YOUR INSTRUCTIONS -
Each line of the data below containing "agent" needs to be listed.

(Dataset entries)
——

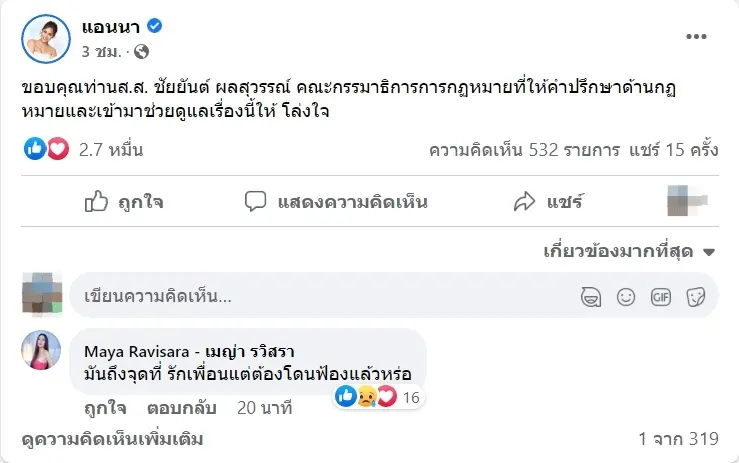Screen dimensions: 739x463
Task: Open the GIF picker in comment box
Action: point(661,296)
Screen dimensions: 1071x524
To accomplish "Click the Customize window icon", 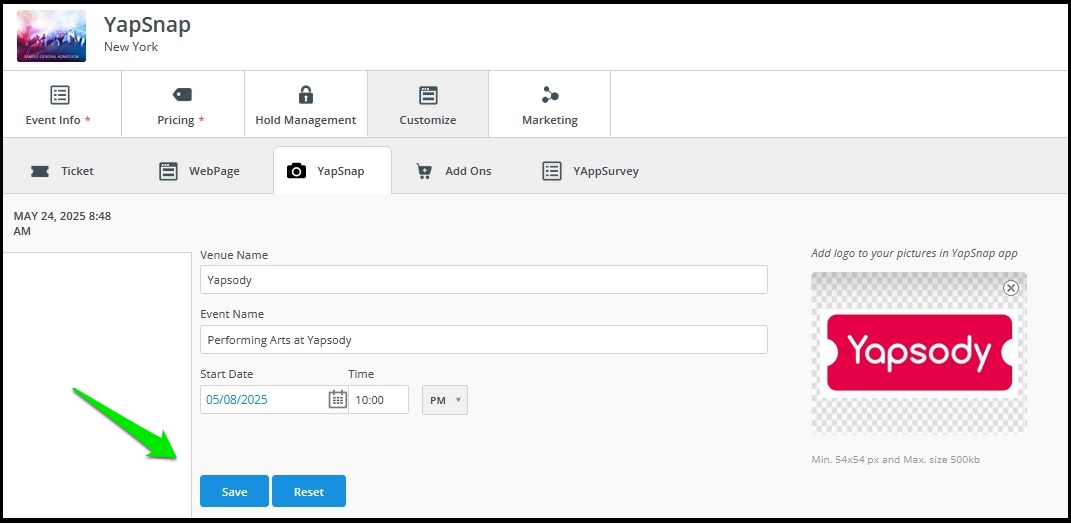I will (x=428, y=95).
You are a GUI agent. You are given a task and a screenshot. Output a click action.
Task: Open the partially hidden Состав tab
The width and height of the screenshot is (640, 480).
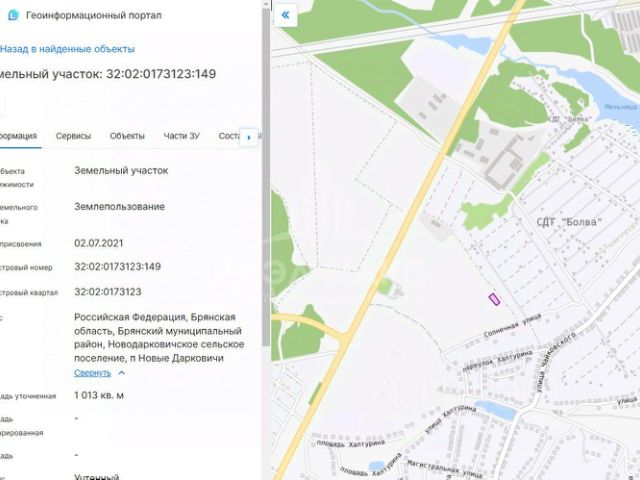pos(229,136)
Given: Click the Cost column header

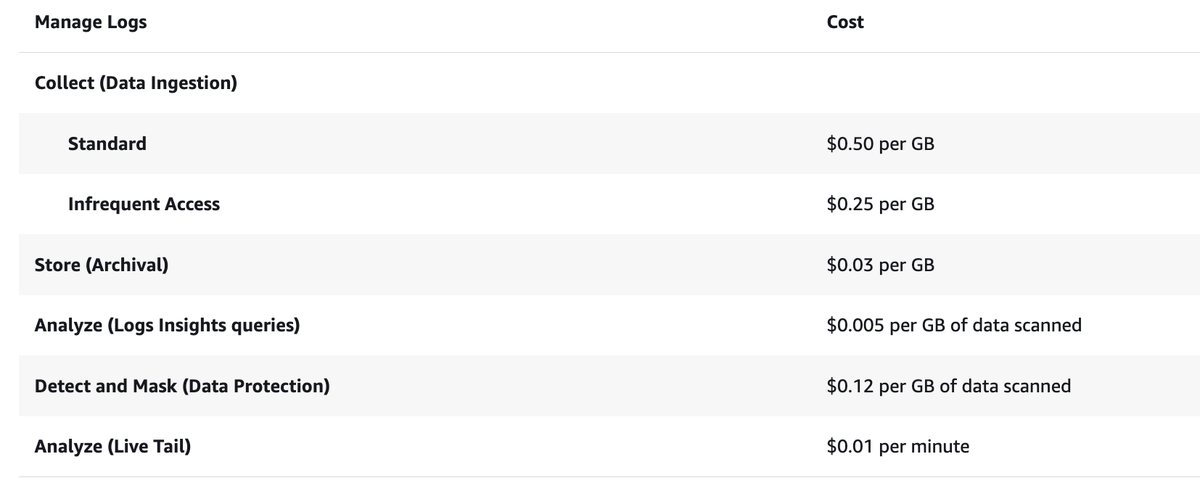Looking at the screenshot, I should click(845, 22).
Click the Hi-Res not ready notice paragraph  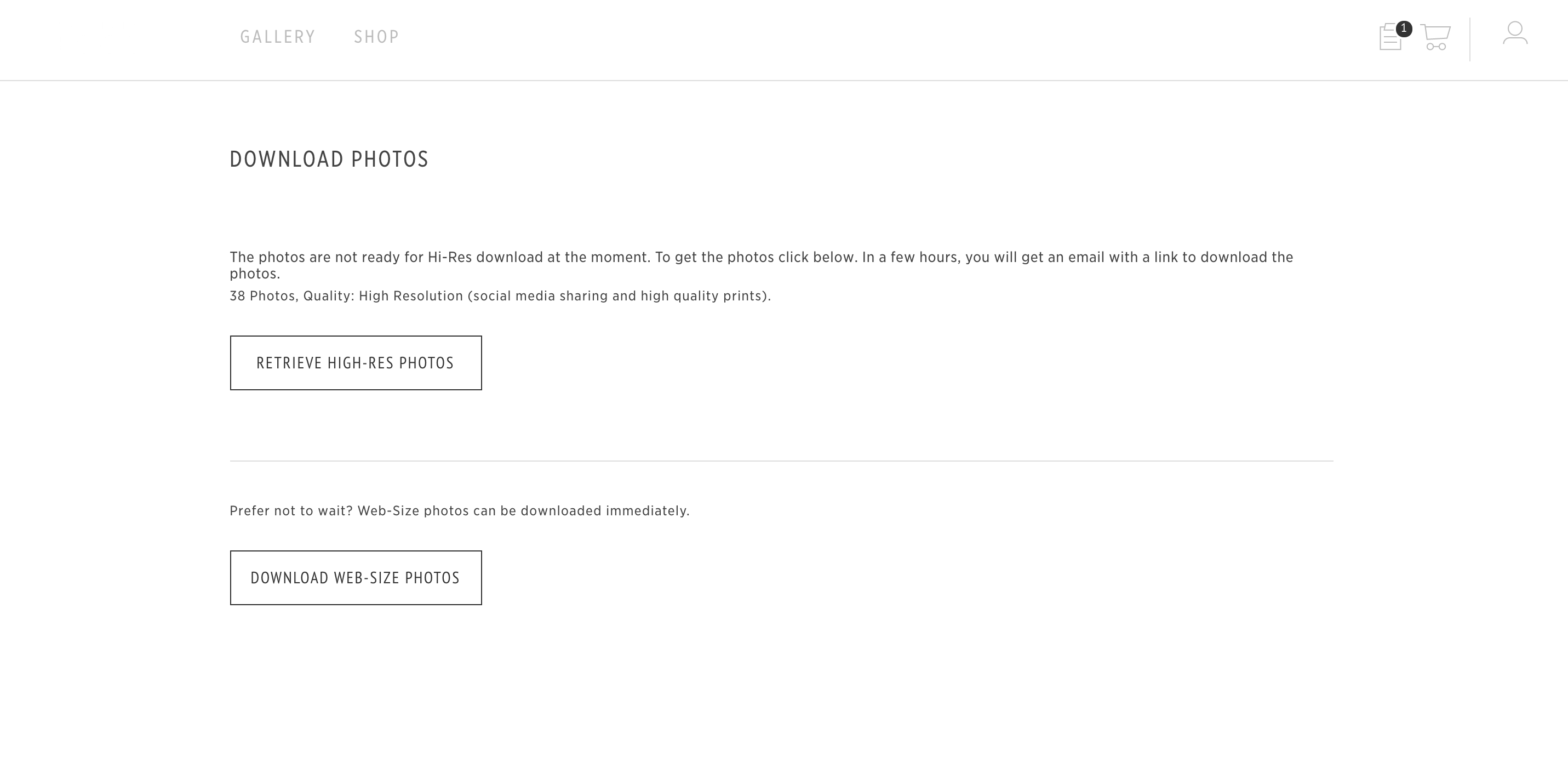pos(762,265)
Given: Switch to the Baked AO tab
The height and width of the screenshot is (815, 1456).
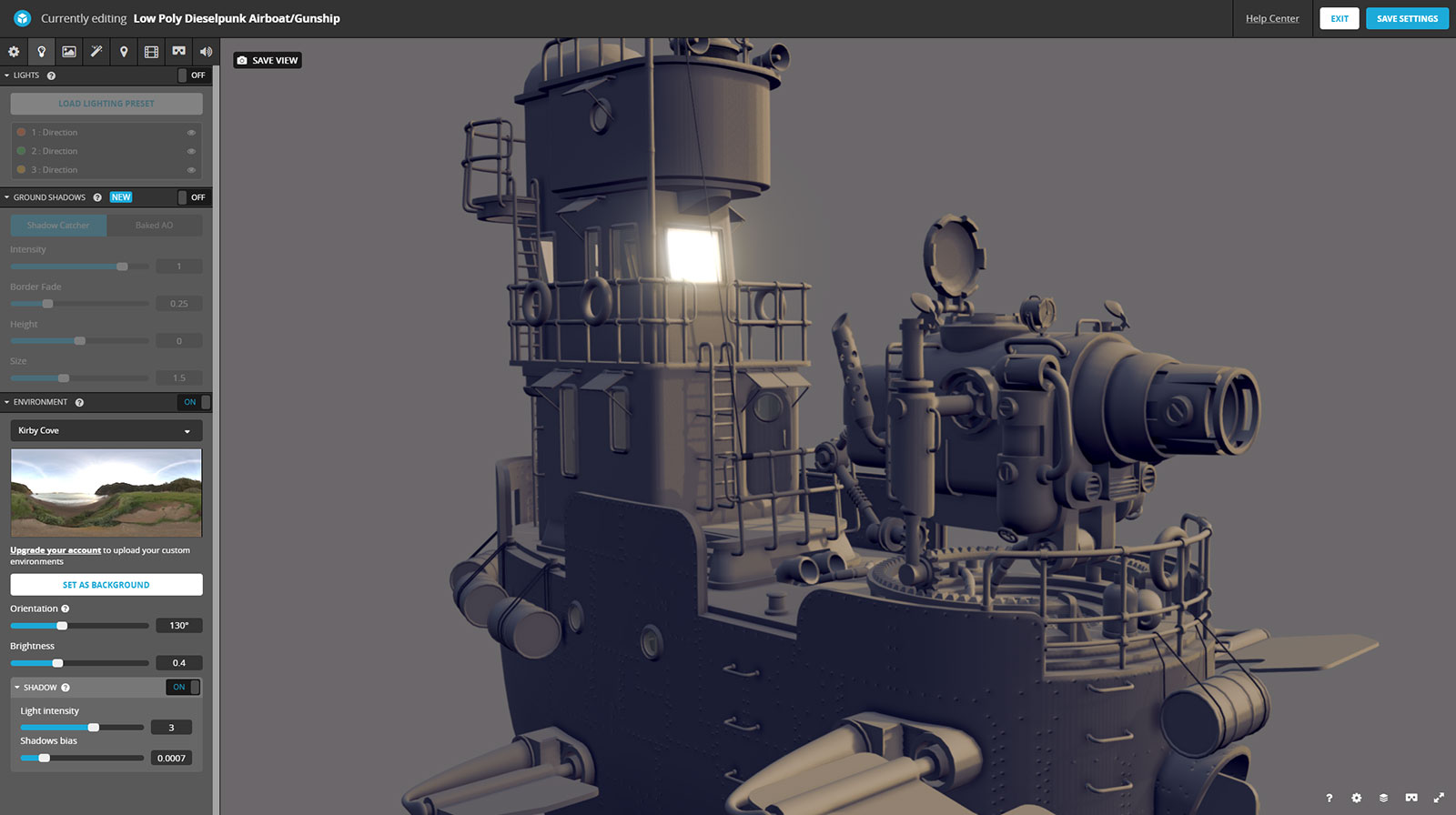Looking at the screenshot, I should tap(154, 226).
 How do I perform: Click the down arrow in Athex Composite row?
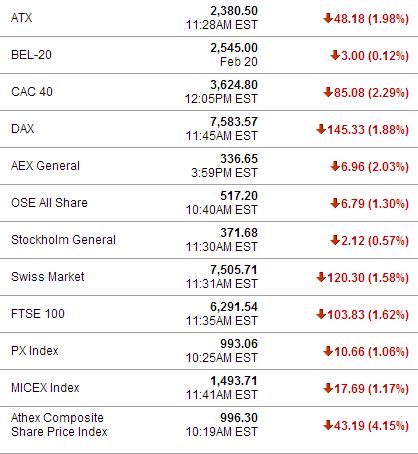pyautogui.click(x=328, y=425)
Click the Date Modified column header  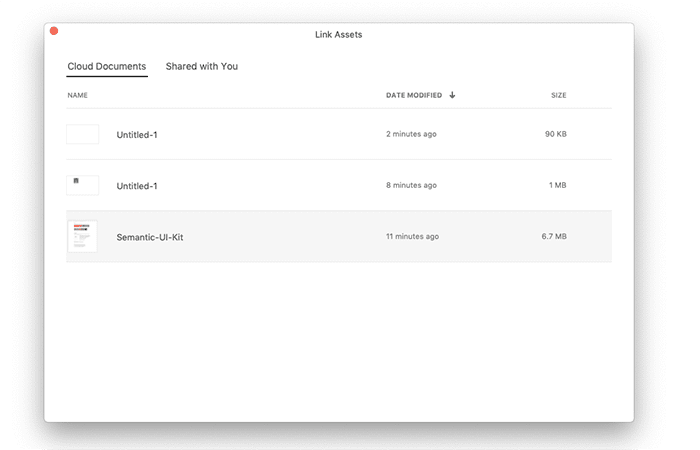(x=414, y=95)
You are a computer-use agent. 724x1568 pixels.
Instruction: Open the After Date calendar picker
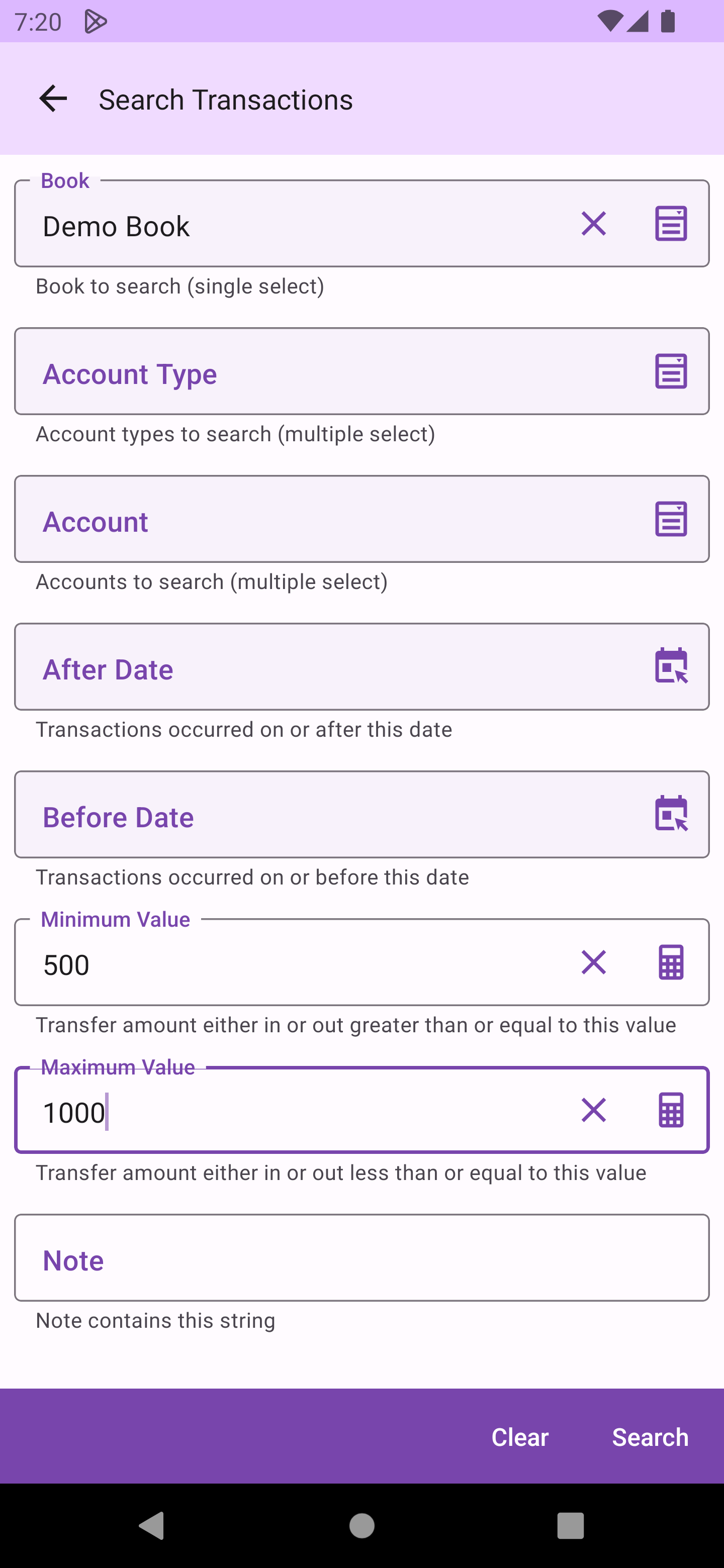pyautogui.click(x=671, y=666)
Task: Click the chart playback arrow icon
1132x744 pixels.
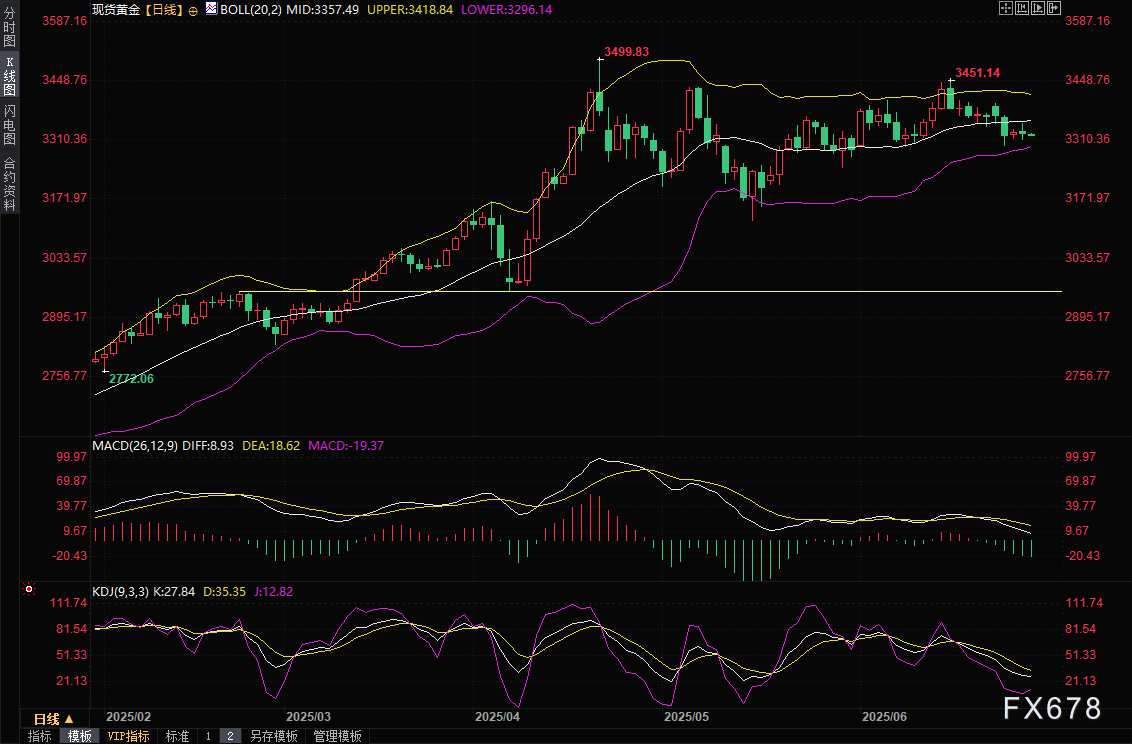Action: coord(1037,8)
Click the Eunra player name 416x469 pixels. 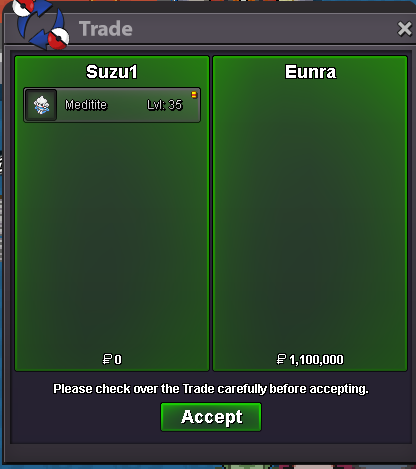point(310,72)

——

OUTPUT BELOW -
You are a GUI agent. You are given a task and a screenshot. Output a click action.
You are a computer-use agent. 724x1568 pixels.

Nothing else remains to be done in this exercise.